AIM :: Extract the lines of the listing from its first line through the line holding "please (487, 332)", inclusive, and copy them word for word with nothing else.

Records of locating words and elements ::
=-=-=

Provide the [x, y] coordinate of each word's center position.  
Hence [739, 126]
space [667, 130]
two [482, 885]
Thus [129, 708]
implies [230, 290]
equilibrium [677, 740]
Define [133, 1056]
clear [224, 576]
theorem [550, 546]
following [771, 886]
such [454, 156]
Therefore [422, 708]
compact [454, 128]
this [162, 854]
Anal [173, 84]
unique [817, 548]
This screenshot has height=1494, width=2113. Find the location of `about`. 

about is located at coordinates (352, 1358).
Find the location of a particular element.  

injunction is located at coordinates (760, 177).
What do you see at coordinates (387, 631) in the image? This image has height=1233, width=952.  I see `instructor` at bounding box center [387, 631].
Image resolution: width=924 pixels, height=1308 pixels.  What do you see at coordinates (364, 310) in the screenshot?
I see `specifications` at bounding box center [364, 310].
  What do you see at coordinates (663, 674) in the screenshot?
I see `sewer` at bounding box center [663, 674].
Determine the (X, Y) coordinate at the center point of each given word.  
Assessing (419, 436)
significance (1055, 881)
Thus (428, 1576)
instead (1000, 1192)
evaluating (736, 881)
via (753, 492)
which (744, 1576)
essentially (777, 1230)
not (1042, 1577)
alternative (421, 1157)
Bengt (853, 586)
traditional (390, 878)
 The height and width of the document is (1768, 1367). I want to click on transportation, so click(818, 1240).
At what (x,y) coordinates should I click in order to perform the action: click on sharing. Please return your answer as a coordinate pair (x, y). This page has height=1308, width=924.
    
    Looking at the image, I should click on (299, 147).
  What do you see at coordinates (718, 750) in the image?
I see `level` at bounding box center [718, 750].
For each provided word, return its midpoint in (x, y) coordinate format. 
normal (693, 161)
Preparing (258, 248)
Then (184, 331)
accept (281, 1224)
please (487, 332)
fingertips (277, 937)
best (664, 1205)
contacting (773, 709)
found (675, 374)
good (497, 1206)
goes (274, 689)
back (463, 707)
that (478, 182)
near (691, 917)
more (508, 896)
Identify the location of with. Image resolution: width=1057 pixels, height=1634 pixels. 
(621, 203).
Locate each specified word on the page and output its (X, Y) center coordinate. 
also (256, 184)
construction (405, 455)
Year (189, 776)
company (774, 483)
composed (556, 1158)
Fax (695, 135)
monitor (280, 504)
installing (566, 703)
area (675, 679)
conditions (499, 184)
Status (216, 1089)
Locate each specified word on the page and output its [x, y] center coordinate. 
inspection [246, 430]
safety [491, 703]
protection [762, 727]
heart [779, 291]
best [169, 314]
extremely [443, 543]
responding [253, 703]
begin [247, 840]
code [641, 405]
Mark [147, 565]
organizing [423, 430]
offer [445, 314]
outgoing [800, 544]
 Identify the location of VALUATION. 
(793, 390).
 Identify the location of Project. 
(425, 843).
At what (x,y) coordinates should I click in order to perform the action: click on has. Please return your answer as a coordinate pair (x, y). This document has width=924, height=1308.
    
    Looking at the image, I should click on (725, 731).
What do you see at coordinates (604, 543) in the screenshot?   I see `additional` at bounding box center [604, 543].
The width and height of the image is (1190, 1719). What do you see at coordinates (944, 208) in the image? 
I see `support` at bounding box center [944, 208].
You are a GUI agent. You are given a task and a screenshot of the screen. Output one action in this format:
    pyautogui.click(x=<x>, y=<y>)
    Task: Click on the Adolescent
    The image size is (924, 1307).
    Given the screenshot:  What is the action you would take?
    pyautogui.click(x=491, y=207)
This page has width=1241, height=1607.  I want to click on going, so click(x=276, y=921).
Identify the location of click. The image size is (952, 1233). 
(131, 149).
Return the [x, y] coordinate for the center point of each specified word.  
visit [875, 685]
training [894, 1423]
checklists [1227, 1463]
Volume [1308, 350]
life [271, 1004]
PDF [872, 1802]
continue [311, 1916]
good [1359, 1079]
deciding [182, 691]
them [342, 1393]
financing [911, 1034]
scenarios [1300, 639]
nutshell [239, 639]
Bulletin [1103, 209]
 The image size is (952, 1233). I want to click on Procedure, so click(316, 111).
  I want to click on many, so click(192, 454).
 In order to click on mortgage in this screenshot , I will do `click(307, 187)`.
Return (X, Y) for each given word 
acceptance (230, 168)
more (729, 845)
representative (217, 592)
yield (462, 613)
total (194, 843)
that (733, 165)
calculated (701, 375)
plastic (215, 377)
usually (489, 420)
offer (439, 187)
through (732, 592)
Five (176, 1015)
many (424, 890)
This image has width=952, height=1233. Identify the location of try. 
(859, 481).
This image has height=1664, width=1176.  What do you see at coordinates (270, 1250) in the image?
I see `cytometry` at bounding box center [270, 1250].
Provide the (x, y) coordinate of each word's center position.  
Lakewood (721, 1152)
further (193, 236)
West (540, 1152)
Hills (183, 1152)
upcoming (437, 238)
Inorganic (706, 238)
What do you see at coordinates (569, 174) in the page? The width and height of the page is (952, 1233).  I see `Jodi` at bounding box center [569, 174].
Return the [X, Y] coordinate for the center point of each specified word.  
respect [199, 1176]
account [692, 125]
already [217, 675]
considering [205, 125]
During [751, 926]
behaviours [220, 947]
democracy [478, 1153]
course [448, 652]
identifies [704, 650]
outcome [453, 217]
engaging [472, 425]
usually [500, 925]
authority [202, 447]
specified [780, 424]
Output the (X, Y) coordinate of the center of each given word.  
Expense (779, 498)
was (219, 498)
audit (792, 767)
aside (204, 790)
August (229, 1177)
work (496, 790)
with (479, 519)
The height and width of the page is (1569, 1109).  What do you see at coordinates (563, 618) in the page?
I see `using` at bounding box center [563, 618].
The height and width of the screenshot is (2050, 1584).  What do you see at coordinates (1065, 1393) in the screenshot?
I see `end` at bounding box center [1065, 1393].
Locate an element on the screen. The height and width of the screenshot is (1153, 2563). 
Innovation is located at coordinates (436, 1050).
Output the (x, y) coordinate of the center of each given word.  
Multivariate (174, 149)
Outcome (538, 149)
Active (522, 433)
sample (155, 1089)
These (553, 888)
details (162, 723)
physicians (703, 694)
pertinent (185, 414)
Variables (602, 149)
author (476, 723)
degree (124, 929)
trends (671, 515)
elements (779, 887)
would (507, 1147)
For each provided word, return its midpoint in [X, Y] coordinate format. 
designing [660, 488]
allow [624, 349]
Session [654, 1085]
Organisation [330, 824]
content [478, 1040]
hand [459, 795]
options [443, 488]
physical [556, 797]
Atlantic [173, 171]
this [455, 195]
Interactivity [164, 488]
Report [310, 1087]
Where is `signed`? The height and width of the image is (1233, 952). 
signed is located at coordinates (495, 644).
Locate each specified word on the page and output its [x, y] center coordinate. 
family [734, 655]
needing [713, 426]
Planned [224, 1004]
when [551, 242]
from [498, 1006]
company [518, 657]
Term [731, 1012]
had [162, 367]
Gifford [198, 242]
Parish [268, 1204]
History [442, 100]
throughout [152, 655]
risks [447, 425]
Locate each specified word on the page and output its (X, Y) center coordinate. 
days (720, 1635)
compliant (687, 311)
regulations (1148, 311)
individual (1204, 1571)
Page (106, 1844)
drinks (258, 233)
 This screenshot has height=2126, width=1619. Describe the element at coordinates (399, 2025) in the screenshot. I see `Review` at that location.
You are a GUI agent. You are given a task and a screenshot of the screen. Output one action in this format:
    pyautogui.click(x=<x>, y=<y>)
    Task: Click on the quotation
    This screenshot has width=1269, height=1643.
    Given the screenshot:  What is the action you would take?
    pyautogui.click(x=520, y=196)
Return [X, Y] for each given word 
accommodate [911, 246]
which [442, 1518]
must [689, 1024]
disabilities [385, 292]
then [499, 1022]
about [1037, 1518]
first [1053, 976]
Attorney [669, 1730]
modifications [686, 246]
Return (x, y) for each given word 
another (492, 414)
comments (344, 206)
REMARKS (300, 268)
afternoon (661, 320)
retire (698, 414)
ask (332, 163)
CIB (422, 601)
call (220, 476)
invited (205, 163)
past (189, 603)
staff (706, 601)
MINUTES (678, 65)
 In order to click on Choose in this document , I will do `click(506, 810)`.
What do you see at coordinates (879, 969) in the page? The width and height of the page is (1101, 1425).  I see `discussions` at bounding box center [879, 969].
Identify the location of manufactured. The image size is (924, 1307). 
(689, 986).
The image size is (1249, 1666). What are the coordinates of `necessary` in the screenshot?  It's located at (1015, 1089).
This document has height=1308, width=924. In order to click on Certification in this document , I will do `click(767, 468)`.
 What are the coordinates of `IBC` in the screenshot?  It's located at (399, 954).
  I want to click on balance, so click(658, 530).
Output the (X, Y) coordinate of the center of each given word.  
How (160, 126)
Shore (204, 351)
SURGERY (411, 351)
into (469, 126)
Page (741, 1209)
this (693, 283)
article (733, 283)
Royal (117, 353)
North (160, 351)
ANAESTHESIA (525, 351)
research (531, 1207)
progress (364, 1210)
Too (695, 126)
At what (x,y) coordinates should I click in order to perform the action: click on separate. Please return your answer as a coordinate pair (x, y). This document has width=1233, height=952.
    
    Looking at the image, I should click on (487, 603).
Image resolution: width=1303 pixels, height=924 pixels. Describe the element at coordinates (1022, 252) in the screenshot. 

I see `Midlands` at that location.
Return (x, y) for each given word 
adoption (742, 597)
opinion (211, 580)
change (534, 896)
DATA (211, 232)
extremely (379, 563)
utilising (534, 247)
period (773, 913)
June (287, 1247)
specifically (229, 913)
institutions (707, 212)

=-=-=

THE COMPLETED TASK ::
Provide the [x, y] coordinate of each word's center position.  
Hence [739, 126]
space [667, 130]
two [482, 885]
Thus [129, 708]
implies [230, 290]
equilibrium [677, 740]
Define [133, 1056]
clear [224, 576]
theorem [550, 546]
following [771, 886]
such [454, 156]
Therefore [422, 708]
compact [454, 128]
this [162, 854]
Anal [173, 84]
unique [817, 548]
This screenshot has height=1494, width=2113. Find the location of `about`. 

about is located at coordinates (352, 1358).
Find the location of a particular element.  

injunction is located at coordinates (760, 177).
What do you see at coordinates (387, 631) in the image? This image has height=1233, width=952.  I see `instructor` at bounding box center [387, 631].
Image resolution: width=924 pixels, height=1308 pixels.  What do you see at coordinates (364, 310) in the screenshot?
I see `specifications` at bounding box center [364, 310].
  What do you see at coordinates (663, 674) in the screenshot?
I see `sewer` at bounding box center [663, 674].
Determine the (X, Y) coordinate at the center point of each given word.  
Assessing (419, 436)
significance (1055, 881)
Thus (428, 1576)
instead (1000, 1192)
evaluating (736, 881)
via (753, 492)
which (744, 1576)
essentially (777, 1230)
not (1042, 1577)
alternative (421, 1157)
Bengt (853, 586)
traditional (390, 878)
 The height and width of the document is (1768, 1367). I want to click on transportation, so click(818, 1240).
At what (x,y) coordinates should I click in order to perform the action: click on sharing. Please return your answer as a coordinate pair (x, y). This page has height=1308, width=924.
    
    Looking at the image, I should click on (299, 147).
  What do you see at coordinates (718, 750) in the image?
I see `level` at bounding box center [718, 750].
For each provided word, return its midpoint in (x, y) coordinate format. 
normal (693, 161)
Preparing (258, 248)
Then (184, 331)
accept (281, 1224)
please (487, 332)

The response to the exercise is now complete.